» **EXERCICE ÉCRIT**: Poursuivez le texte sur l'enlèvement du baron Empain à partir de l'endroit où il s'arrête.

Le baron Edouard-Jean Empain, décédé jeudi selon des médias belges, était le petit-fils du créateur d’une dynastie industrielle d’origine belge, président du groupe Empain-Schneider, qui avait été enlevé en plein jour devant son domicile à Paris le 23 janvier 1978.
A l’époque, l’affaire fait grand bruit: son groupe Empain-Schneider pèse des milliards, 150.000 employés, 300 sociétés dont des fleurons comme Framatome (nucléaire), Creusot-Loire (métallurgie) ou Spie Batignolles (BTP).
Durant 63 jours, il est séquestré, torturé, enchaîné, affamé et soumis à une pression psychologique insupportable dans un petit pavillon de Savigny-sur-Orge, en banlieue parisienne.

» **INFORMATIONS FOURNIES**:

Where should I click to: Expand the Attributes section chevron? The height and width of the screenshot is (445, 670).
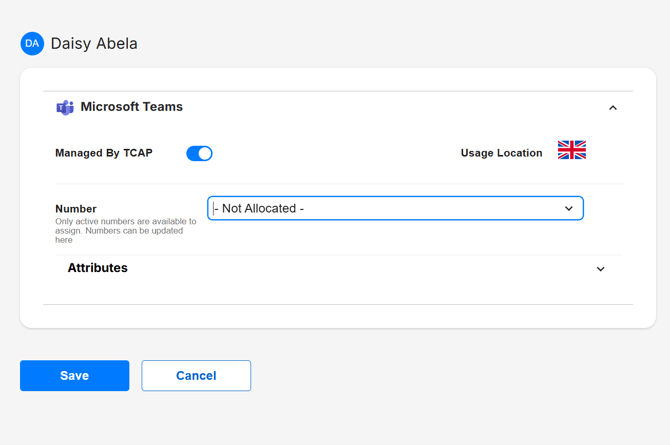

» **RÉSULTAT FINAL**:
La rançon demandée est colossale: 80 millions de francs. Les ravisseurs envoient à sa famille l’auriculaire du baron pour prouver leur détermination.
Les négociations s’arrêtent, reprennent, la remise de l’argent est reportée… Après plusieurs semaines, l’exécution du prisonnier est envisagée, soumise au vote, abandonnée.
Le 22 mars, rendez-vous est pris avec les ravisseurs pour la remise de rançon. Débute alors un jeu de piste qui durera deux jours et qui se transformera en course poursuite à travers Paris.
L’un des ravisseurs est tué, l’autre blessé ainsi que deux policiers. Alain Caillol, arrêté et blessé lors de la remise de rançon avortée, finit par demander à ses complices de relâcher leur otage.
Le 26 mars, on trouve le baron Empain hagard, errant dans Paris, relâché par ses ravisseurs. Il avait perdu 20 kg, et l’auriculaire gauche. Il perdra son empire et changera complètement de vie.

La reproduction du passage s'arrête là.